Il existe bien évidemment une multitude de services et de techniques pour faire face à ce type de menace. Le choix de la mise en place sera d’abord une question de coût et ensuite pour, des raisons légales ou politiques. Au Luxembourg on évitera d’utiliser des services hors de l’union Européenne lorsqu’il y a du stockage de données utilisateurs.
Sécurité plus en amont
On vit dans un monde où l’informatique est omniprésente. Avec l’automatisation et l’émergence de l’IA, nous devons nous attendre à bien pire dans les années à venir. Pour cette raison je pense qu’il faut mettre la sécurité beaucoup plus en amont des projets.

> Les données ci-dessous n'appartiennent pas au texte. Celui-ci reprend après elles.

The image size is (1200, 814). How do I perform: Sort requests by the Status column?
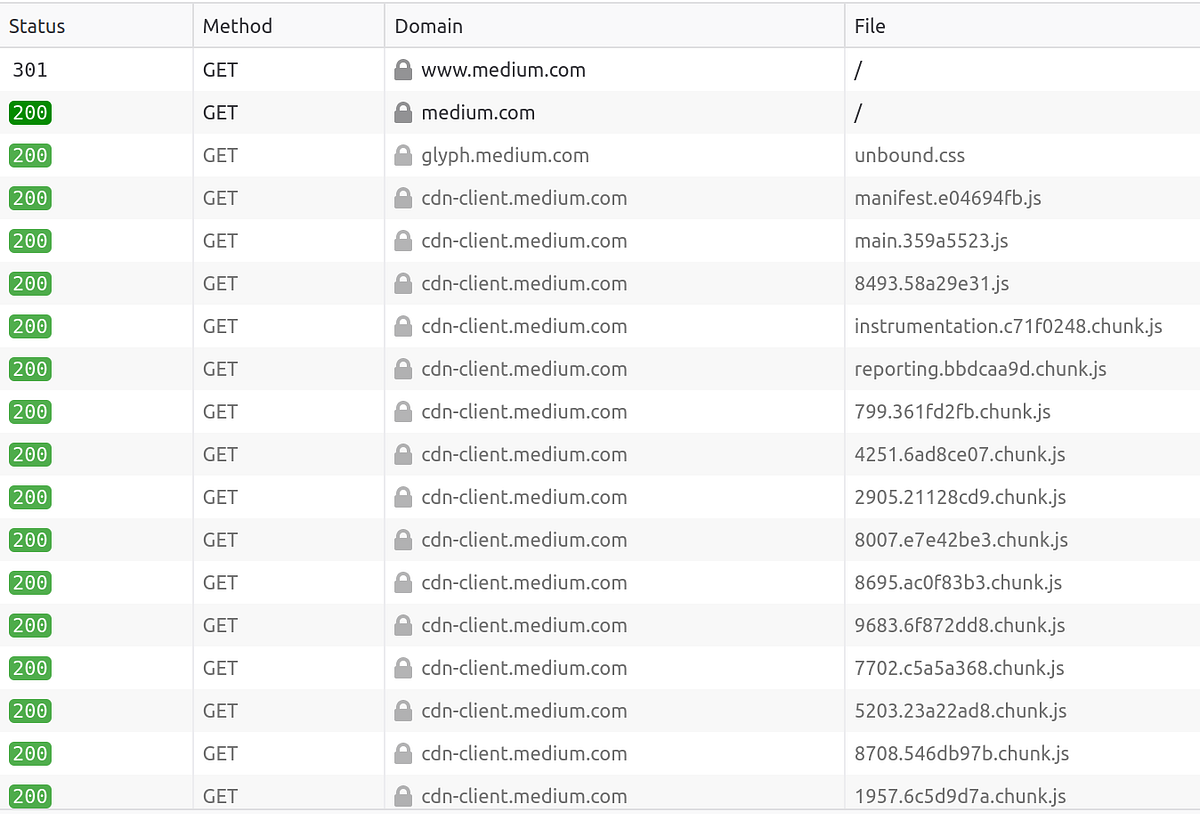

Il faut sensibiliser nos clients sur les risques et pouvoir répondre à certains types d’attaques. Ne pas fermer les yeux et croire que tout est automatiquement géré par quelqu’un plus loin ou plus en dessous car ce n’est pas vrai. Il faut bien entendu déplacer le curseur en fonction du besoin et de la nature du projet.
Entre passion et inquiétude
Dans les prochains jours, je vais essayer de collecter des informations sur ce que les équipes qui ont dû faire face aux attaques ont mis en place pour contrer ces attaques. Les choix qu’ils ont opérés et ce qu’ils préconisent de faire en cas de DDOS. Voir un peu ce qu’il est possible d’implémenter chez nous, améliorer nos procédures et mieux se préparer à ce genre de situation.
La sécurité c’est un sujet qui malheureusement est autant passionnant qu’inquiétant. Passionnant car techniquement ça nous amène à des niveaux assez élevés et inquiétant car on voit que ça touche directement le fonctionnement de services importants pour les citoyens.